I do have one additional thought that has come about from observing the way things work at ACC. If we give as individuals rather than the body, it seems a lot easier to fall prey to pride. "I was the one who helped Bob Nobody” mentality would make the people who gave think they are better Christians than those that didn't. However, if the church as one body helped, then the only entity getting glory is the church. And hopefully the church would give all that glory to God.

Special designated offerings would also fall into this issue. If a church believes an issue is important enough to let their members give to it, why don't they just make it part of the budget. I don't understand why they wouldn't. To me, it just seems like an appeal to people's tendency to not submit to leadership. If the leadership feels money in a church should be spent in a certain way, then by all means that is where the money should be spent. They are the ones that, hopefully, through prayer and fasting have been placed in the leadership by God.

During our brief conversation yesterday after your sermon, you mentioned that the church would help with Bob Nobody. However, you said we might not give all of the $125/month needed. I don't understand why we wouldn't. As a church, we are his family. Should we expect people that aren't his family to help? Or do we want the financial burden to be placed on individual members of the church rather than the church as a whole? I think our church should take it on ourselves and not expect individuals, even if they are within the church, to do the job the church was called to do.

I am just expressing things that I am uncomfortable with. I want to be honest about the reason we haven't become members because I am beginning to feel more and more like we should become members somewhere. I don't like doing Christianity alone.

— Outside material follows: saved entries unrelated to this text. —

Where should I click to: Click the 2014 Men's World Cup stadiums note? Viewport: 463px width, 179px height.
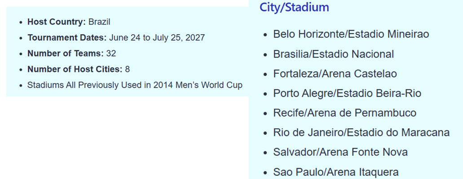click(x=135, y=85)
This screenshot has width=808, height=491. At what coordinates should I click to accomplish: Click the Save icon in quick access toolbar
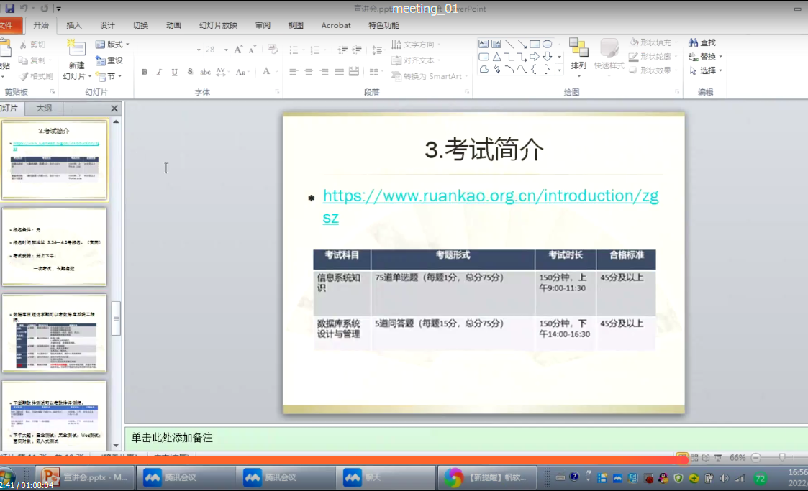(9, 8)
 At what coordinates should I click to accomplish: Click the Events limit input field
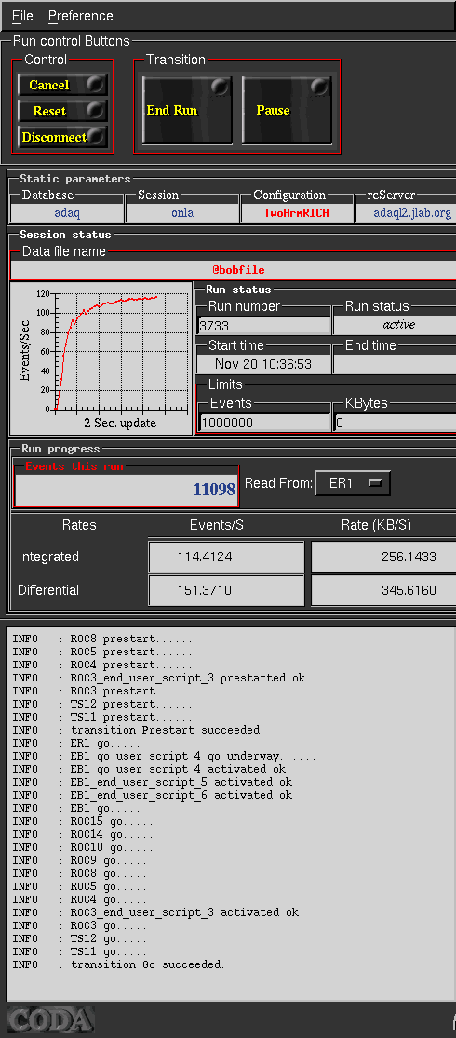(264, 423)
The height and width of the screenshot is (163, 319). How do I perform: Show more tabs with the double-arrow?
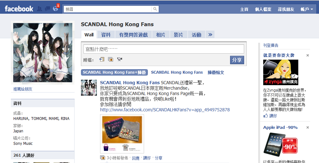click(x=210, y=35)
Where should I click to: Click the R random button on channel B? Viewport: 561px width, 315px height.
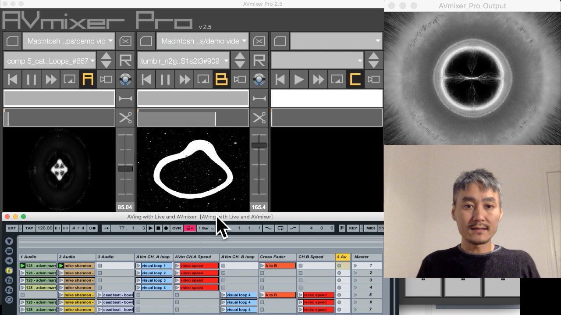coord(259,61)
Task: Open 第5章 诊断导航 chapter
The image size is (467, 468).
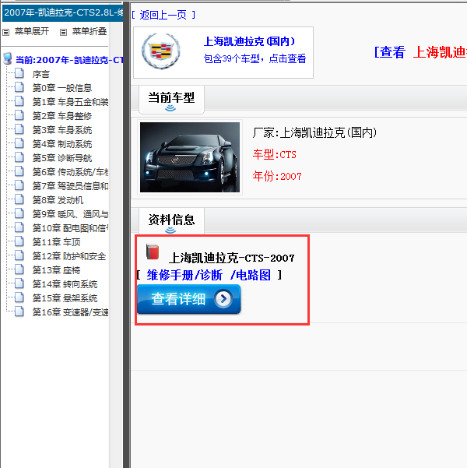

I trust you and respect you spiritually; however, I can't in good conscience become a member to a church as long as things that I feel are destructive to being of one mind, body, and spirit are the norm. Maybe I'm making a mountain out of an anthill, but it is a mountain in my head. If it is an anthill, I hope God, through you possibly, will reveal that to me.

I am not trying to manipulate you into making the church what I feel it should be, but I do want to know what the church wants to be. My family needs to decide if we are going to stay at ACC or not, and this issue seems to be one of the most important elements of a church. If a church isn't going to love together, then all they do is learn together. I think both elements are essential to a healthy church.

I guess I want to know if this is something ACC wants because this is what my family is called to be part of. If not, that is fine. But for our decision making I need to know. God has laid this heavily upon my heart. It is one of the reasons, I feel, he called me to Lansing to start a church. It is what I feel I need to be part of for the rest of my life.

I hope I haven't offended in any way. It was not my intention to. I just want to know what the church wants because we have to decide, through God's leading, where we are to be.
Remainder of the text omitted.